Problem requirements -> Retype, unchanged, the records lines beginning with the line that contains "is (1568, 724)." and ending after the line that contains "Close the PDF-Split".

═════ Data provided ═════

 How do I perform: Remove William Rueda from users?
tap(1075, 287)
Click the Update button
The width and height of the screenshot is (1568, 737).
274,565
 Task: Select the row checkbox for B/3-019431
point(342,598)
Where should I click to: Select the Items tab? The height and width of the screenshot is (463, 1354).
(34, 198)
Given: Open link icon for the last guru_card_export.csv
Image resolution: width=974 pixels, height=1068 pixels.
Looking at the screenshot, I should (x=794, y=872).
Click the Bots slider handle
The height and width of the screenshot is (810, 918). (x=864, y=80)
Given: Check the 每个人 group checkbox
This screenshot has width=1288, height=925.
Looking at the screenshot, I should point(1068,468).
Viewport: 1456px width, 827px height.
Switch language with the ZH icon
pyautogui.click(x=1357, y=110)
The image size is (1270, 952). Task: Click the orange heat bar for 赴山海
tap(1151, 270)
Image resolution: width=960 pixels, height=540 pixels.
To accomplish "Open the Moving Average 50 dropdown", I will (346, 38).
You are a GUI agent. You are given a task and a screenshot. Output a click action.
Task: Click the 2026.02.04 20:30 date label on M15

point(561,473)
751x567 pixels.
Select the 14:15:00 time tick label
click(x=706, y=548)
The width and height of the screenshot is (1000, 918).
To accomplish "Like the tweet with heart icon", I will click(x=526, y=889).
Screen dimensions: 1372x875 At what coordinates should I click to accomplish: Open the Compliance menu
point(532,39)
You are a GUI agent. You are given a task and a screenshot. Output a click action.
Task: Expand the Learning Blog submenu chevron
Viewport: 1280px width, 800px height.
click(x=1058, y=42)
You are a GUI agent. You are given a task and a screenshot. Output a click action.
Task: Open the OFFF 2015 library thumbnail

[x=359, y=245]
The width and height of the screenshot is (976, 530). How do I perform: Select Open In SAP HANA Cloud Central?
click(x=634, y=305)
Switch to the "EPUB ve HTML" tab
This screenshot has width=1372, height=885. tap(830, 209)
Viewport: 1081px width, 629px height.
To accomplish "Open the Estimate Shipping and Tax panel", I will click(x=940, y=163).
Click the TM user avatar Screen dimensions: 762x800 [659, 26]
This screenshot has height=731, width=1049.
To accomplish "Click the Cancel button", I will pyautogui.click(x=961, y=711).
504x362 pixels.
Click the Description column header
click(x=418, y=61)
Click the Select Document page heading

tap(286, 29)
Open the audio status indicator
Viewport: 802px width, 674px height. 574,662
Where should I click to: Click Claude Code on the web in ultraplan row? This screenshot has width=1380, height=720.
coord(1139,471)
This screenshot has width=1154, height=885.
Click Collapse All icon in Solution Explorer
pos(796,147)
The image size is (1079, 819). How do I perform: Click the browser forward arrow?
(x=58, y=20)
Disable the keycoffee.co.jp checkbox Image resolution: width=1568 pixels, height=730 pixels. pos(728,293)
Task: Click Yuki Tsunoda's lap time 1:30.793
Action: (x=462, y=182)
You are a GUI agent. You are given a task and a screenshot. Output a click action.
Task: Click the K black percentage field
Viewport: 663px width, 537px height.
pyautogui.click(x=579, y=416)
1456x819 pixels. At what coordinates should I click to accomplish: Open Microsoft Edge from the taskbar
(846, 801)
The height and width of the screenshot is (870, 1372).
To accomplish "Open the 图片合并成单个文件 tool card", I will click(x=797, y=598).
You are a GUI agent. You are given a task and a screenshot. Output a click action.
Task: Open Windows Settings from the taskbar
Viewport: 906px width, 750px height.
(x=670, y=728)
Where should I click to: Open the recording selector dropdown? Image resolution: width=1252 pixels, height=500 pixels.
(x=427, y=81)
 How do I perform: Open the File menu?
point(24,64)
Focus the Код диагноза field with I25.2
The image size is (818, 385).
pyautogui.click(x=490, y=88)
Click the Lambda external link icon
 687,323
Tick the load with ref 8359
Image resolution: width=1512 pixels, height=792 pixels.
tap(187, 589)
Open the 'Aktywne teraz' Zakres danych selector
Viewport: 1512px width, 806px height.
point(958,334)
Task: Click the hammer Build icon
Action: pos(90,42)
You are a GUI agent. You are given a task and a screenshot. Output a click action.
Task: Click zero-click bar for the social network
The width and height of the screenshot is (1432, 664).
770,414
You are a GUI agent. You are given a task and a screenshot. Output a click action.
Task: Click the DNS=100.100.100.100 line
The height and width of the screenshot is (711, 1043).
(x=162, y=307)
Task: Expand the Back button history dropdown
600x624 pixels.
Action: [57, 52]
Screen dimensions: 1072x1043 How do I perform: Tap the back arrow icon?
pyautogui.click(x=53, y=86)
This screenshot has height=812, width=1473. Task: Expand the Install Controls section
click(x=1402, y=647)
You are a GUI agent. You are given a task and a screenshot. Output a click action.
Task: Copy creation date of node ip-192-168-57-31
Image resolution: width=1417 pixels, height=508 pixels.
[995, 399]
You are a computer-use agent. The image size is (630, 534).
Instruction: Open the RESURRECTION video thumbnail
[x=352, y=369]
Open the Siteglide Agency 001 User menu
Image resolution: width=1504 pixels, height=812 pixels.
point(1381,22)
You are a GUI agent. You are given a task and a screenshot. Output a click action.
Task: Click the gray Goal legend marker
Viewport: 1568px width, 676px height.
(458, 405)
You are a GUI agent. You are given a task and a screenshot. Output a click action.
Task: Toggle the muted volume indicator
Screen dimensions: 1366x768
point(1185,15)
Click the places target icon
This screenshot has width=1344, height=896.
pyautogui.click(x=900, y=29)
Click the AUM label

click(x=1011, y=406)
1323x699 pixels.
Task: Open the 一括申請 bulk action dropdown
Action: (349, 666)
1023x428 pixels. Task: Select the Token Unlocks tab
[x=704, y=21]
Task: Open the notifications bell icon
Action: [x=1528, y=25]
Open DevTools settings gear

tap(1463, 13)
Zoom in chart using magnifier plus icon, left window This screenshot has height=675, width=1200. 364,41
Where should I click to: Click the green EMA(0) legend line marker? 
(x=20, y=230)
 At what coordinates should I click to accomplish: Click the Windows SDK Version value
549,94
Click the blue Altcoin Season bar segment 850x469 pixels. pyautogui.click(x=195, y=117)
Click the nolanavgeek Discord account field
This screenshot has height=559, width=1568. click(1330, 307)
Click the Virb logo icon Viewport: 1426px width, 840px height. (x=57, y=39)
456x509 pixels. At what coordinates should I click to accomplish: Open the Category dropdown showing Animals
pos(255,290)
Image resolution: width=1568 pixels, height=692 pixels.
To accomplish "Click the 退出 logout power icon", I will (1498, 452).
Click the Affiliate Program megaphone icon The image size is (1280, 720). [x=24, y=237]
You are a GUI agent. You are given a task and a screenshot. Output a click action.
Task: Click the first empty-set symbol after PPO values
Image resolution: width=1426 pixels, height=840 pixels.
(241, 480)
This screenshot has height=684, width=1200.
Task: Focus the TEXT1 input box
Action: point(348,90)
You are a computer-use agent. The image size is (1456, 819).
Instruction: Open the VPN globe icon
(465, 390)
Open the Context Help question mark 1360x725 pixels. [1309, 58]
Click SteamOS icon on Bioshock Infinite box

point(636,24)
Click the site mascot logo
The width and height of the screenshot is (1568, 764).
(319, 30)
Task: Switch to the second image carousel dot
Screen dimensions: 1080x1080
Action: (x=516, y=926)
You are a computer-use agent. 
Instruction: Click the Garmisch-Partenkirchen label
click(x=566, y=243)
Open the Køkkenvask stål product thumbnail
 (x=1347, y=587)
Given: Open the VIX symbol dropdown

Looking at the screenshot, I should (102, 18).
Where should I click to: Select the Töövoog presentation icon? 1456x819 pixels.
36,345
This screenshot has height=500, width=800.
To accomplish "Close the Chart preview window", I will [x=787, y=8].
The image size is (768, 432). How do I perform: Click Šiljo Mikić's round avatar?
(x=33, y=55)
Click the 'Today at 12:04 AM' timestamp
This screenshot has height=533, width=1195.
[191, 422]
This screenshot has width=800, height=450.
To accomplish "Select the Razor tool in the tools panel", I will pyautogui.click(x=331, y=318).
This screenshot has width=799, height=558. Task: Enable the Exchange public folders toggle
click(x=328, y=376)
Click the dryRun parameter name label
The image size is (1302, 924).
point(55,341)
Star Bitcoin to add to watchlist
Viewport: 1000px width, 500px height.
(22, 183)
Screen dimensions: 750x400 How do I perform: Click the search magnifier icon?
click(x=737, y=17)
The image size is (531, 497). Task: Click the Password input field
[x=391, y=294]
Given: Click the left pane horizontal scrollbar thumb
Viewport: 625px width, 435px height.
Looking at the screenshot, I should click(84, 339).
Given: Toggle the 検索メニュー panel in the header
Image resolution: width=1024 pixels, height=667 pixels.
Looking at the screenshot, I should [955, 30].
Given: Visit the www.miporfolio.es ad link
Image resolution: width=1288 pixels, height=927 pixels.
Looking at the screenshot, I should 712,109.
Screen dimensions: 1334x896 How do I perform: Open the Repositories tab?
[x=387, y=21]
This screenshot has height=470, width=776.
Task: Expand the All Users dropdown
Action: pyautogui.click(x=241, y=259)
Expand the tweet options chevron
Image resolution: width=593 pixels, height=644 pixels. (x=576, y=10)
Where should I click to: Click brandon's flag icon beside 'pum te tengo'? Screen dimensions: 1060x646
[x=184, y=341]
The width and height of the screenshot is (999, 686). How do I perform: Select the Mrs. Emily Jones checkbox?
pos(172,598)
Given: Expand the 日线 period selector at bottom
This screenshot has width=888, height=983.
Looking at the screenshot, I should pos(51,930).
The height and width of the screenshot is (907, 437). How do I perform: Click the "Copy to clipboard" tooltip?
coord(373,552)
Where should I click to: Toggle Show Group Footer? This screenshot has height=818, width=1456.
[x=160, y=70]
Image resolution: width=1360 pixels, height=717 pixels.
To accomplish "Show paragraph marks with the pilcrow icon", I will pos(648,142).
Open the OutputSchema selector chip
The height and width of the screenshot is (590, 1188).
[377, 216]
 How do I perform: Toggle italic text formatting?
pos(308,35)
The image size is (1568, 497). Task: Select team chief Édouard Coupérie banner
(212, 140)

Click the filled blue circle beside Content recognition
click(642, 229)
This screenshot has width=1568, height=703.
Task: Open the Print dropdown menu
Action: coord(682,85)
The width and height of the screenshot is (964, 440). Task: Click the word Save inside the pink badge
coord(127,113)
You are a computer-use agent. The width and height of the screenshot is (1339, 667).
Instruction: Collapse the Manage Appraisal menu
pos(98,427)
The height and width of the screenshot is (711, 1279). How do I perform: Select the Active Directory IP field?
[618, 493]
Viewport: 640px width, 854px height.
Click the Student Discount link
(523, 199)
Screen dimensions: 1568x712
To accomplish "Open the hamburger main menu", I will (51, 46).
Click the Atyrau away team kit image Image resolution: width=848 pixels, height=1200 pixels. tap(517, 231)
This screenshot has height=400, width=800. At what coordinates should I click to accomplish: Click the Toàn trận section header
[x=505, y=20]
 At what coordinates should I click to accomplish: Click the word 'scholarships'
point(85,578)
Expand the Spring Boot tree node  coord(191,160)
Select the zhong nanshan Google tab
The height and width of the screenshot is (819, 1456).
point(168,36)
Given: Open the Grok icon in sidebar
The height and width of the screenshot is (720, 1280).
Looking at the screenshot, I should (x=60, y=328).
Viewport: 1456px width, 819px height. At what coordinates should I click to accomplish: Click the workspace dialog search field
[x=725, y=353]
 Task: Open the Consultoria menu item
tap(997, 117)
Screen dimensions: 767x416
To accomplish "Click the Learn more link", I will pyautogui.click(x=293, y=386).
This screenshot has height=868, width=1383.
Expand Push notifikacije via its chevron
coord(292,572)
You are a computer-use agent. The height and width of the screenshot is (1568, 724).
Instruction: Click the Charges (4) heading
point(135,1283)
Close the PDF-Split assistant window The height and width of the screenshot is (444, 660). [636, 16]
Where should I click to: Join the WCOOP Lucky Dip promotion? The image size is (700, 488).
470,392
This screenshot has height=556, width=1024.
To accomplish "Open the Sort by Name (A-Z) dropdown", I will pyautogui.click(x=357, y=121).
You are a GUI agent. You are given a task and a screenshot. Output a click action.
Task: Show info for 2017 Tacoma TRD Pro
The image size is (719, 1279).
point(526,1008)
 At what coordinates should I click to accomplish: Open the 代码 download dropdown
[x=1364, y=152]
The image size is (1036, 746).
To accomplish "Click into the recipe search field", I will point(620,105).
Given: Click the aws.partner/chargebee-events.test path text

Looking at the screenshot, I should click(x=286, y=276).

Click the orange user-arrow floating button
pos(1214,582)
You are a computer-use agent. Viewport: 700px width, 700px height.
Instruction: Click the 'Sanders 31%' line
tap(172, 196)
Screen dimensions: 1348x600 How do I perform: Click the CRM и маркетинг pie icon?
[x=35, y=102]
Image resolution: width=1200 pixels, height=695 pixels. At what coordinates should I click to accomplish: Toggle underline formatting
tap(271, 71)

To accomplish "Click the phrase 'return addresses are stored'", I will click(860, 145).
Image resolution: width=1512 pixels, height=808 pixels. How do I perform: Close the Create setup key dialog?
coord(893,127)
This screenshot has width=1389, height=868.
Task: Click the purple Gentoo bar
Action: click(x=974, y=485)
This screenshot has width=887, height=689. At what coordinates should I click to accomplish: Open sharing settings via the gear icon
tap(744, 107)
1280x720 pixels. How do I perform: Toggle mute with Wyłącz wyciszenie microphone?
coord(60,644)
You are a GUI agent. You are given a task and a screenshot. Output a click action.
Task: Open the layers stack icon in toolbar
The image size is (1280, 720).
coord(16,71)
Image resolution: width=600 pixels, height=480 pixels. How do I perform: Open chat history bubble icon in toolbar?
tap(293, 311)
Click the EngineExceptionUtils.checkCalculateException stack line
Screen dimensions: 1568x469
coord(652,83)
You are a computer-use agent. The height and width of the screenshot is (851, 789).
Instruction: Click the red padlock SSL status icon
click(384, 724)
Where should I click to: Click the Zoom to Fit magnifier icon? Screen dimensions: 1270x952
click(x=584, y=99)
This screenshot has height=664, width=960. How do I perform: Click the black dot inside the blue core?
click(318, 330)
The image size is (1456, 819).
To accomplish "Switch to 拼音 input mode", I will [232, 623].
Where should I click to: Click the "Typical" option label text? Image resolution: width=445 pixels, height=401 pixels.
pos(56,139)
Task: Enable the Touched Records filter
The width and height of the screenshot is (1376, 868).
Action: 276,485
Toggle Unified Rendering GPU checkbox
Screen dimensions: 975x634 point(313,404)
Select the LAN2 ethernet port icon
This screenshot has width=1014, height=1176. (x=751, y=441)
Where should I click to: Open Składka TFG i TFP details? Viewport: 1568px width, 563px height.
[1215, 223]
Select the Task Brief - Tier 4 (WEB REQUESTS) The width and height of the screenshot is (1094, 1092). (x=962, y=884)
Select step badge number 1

═════

The result ->
You are a computer-use agent. The height and width of the screenshot is (1568, 724).
Instruction: Click the Charges (4) heading
point(135,1283)
Close the PDF-Split assistant window The height and width of the screenshot is (444, 660). [636, 16]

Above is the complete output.